Rozdział 3

428 54 11
                                    

W domu panowała już cisza. Przeszłam przez pokoje, by upewnić się, że nic nie zostało włączone i poszłam do pokoju na górze. Deski skrzypnęły pod naciskiem moich stóp, ale to był ten rodzaj dźwięku, który budził we mnie przyjemne wspomnienia z dzieciństwa. Przebrałam się w cienką koszulkę i stanęłam w otwartym oknie. Żaby i świerszcze grały nocny koncert i z przyjemnością go słuchałam. Nie przejmowałam się komarami. Usiadłam na parapecie i oparłam plecy o ramę. Mimo późnej pory wcale nie chciało mi się spać. Patrzyłam w niebo i tęskniłam za dawnym życiem, za wieczorami w Paryżu z Sebastianem. Na próżno wmawiałam sobie, że już go nie kocham, kochałam mimo że mnie zdradził i oszukał. Pamiętałam jak na mnie patrzył, jak mnie obejmował. Okazał się ostatnim skurwielem, co niczego tak naprawdę nie zmieniło.

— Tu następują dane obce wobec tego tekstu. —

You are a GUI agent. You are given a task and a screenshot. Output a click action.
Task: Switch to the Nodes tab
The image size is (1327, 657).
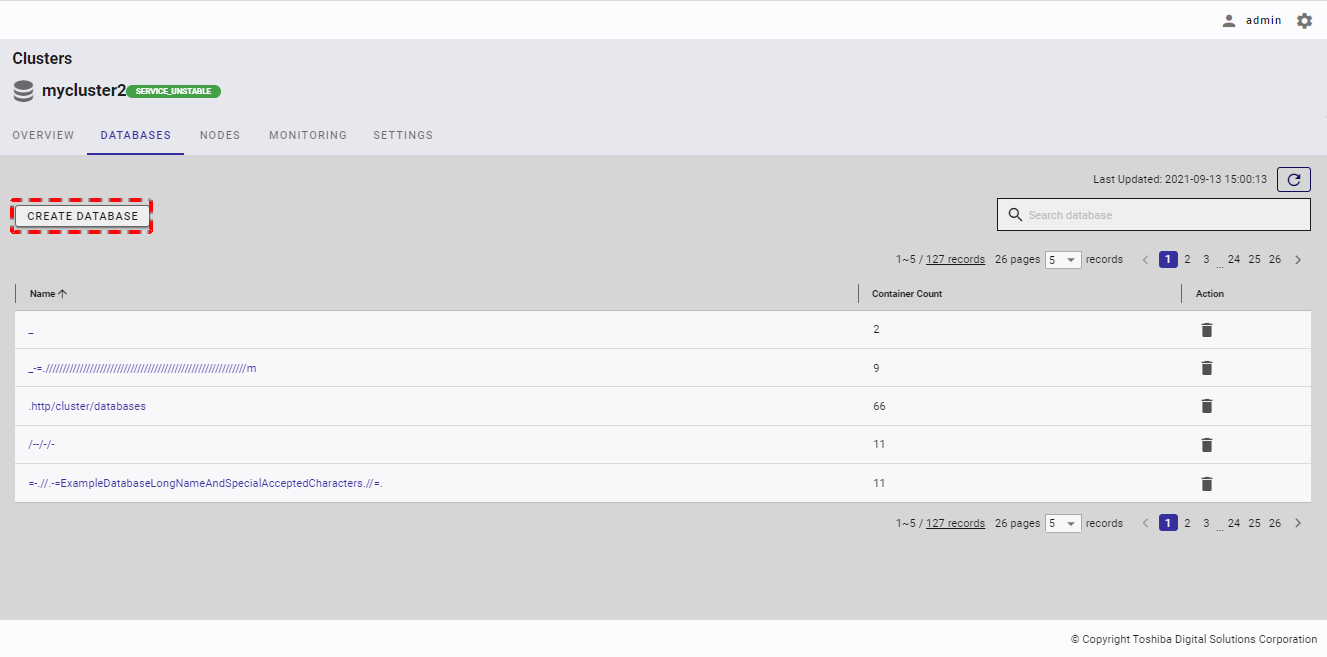pyautogui.click(x=220, y=135)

Kiedy miałam już zamknąć okno, coś przykuło moją uwagę. Miałam wrażenie, że ktoś chodzi za ogrodzeniem. Kucnęłam tak, żeby nie było mnie widać i czekałam. Nie przywidziało mi się, ktoś tam był i ewidentnie szukał wejścia na podwórko. Nie zwracałam już na nic uwagi i zbiegłam na dół. Nie chciałam denerwować dziadka i nie wołałam go. Złapałam paralizator, który zawsze trzymałam w torebce, a po drodze chwyciłam trzonek od łopaty. Uzbrojenie baby ze wsi, ale nic innego nie miałam. Intuicja poprowadziła mnie prosto do stajni. Nie zwolniłam kroku i nie siliłam się na podchody. Zaraz po otwarciu wrót zapaliłam światło i wyciągnęłam rękę z paralizatorem w stronę nieproszonego gościa.
–Nie zapowiedział się pan! – zawołałam do niedoszłego kupca koni, który próbował wyprowadzić z boksu Rubina. – Puść go.
Facet miał mnie głęboko w dupie. Szarpnął konia, ale Rubin nie współpracował i cieszyłam się, że nie jest uległy. Podeszłam bliżej, po drodze zamieniając trzonek na bat. To zdaje się, bardziej pasowało.
–Puść go i wypad! – wydarłam się na cały głos.
–Idź stąd, dziewczynko, bo coś ci się stanie – odezwał się w końcu. – Mnie się tak nie wystawia. Umawiałem się na nie i będa moje!
–Nie będą. – Podeszłam jeszcze bliżej i włączyłam paralizator. Facet dopiero wtedy zaczął się denerwować. – Zawijaj się stąd, zanim wezwę policję.
–Myślisz, że się boję? – zaśmiał się w głos. Nie wytrzymałam, dotknęłam jego ramienia, ale zdążył odskoczyć i nie poraziło go zbyt mocno. Na szczęście na tyle mocno, że z bólem skulił się pod ścianą i z wściekłością w oczach roztarł bolącą rękę. – Wrócę tu. – Zagroził.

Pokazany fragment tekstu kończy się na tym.